**LISTA DE TAREFAS**
1: Duplique o trecho do texto sobre o arranha-céu de Martinelli, começando em "No contexto da" e seguindo até "prazos a tempo.".
2: Reescreva de forma mais breve o parágrafo do texto sobre o arranha-céu de Martinelli que começa com "Quando a obra ultrapassou o 24° andar", mantendo os fatos principais.

-------- DOCUMENTO

Crescido no Brasil, o italiano Giuseppe era também chamado de “comendador” por ser bem sucedido e ambicioso. Com o sonho de fazer o maior arranha-céu da América do Sul, ele projetou – em parceria com o arquiteto húngaro Vilmos Filinger – um edifício de inicialmente 12 andares, já um marco no visual paulistano.
No contexto da época, um arranha-céu seria uma imensa inovação, pois os prédios não ultrapassavam nem cinco metros de altura. A construção, mesmo começando em 1924, foi constantemente prolongada pela dificuldade de cumprir os prazos a tempo.
Mesmo considerada uma construção de risco, Giuseppe Martinelli procurava atender aos clamores da população, que estava entusiasmada em ver cada passo do arranha-céu. Depois de quatro anos, o planejamento de 12 andares passou para 20, algo jamais visto em São Paulo. Martinelli estava focado em sobressair suas próprias metas, e por isso não ficava de fora do projeto. Além de fiscalizar, ele ainda trabalhava como pedreiro e auxiliava todos os operários.
Quando a obra ultrapassou o 24° andar, a polêmica se instalou na cidade. A prefeitura de São Paulo interferiu, pois não sabia se prédios tão grandes harmonizariam com a cidade. O embate jurídico não impediu o proprietário de aumentar ainda mais os andares, que chegaram ao 30° piso com a adição da residência de sua família, no topo da torre. Adicionar à própria casa foi uma maneira de dizer à população, e até aos políticos, que o prédio não iria desabar.

----------------
-------- CONTEÚDO DOS DADOS

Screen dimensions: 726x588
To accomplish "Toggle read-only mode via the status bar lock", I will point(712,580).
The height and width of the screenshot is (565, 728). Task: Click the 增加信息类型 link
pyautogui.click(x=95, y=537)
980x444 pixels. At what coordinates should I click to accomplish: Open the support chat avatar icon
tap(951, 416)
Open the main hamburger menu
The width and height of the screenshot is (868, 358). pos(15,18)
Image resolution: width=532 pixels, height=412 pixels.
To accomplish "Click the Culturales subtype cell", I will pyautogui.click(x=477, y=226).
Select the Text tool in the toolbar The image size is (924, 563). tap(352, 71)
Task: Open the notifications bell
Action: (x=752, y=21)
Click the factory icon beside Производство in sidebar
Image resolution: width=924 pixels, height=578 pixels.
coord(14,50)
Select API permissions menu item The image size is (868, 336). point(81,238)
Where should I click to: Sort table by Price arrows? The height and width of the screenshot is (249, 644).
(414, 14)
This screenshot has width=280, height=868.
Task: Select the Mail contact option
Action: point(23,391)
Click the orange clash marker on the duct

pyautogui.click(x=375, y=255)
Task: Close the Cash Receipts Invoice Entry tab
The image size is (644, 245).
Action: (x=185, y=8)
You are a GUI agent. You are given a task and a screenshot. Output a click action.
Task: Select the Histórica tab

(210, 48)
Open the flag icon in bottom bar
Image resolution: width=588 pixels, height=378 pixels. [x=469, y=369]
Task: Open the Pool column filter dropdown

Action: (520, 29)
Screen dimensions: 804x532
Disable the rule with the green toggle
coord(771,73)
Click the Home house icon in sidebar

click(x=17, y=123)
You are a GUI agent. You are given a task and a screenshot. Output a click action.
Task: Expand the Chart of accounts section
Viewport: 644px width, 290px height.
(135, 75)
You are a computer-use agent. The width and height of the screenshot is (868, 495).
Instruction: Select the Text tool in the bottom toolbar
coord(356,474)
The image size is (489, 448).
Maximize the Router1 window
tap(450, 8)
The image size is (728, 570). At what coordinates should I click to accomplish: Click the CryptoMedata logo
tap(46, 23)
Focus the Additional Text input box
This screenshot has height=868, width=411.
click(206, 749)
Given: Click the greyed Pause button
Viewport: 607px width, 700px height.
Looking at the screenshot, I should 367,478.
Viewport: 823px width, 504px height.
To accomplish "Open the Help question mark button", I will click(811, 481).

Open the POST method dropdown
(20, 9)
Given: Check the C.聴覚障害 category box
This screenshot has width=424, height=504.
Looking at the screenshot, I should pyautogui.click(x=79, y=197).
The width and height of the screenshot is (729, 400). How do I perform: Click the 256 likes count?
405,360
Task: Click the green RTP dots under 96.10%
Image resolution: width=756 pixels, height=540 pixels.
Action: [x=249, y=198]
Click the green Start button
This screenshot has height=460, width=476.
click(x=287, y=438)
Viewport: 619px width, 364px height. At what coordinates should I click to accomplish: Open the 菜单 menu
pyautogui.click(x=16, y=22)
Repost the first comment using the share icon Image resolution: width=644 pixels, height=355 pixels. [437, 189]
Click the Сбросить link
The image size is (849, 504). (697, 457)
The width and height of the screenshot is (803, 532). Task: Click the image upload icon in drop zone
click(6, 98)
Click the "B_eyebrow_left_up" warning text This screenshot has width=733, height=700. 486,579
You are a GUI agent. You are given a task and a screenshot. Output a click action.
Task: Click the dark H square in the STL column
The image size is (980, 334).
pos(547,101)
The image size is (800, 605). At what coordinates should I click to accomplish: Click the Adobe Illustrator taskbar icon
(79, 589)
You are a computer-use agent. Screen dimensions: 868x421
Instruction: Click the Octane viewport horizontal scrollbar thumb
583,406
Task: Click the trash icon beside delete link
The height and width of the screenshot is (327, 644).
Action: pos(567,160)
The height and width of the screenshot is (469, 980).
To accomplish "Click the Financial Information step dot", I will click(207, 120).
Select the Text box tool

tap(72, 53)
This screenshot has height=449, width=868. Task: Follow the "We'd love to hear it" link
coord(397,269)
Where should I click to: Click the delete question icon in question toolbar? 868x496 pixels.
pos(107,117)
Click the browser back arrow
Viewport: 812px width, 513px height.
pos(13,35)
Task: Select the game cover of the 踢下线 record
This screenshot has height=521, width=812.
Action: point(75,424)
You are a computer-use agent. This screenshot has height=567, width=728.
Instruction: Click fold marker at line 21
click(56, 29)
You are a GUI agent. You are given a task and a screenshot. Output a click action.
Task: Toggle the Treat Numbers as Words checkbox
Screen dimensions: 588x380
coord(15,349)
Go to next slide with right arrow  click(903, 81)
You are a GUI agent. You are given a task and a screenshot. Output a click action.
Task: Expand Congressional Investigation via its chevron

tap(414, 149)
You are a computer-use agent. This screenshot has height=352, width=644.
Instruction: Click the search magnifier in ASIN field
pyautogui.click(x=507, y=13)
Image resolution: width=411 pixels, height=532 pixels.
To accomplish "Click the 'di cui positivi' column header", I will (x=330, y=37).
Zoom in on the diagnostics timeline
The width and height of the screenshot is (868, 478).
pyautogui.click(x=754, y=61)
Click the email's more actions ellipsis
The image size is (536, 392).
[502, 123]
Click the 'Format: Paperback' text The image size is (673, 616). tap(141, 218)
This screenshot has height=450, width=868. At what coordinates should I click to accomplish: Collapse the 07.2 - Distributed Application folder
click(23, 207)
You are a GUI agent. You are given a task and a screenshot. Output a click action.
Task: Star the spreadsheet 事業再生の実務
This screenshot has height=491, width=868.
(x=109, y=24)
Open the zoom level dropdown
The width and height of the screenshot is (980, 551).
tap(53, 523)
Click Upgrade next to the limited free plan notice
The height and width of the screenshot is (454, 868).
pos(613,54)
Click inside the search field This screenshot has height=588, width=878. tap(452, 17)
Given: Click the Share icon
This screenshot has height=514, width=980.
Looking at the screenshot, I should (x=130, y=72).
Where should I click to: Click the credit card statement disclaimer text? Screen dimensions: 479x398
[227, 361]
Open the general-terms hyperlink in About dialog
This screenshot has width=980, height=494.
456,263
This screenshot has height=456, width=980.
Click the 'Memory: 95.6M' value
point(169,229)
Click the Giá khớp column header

----------------

**SOLUÇÕES POR TAREFA**
1:
No contexto da época, um arranha-céu seria uma imensa inovação, pois os prédios não ultrapassavam nem cinco metros de altura. A construção, mesmo começando em 1924, foi constantemente prolongada pela dificuldade de cumprir os prazos a tempo.

2: Ao passar do 24° andar, a obra gerou polêmica em São Paulo. A prefeitura interveio por duvidar que prédios tão altos combinassem com a cidade. Mesmo com a disputa jurídica, o proprietário levou o prédio ao 30° piso e pôs no topo a residência de sua família, para mostrar à população e aos políticos que o edifício não desabaria.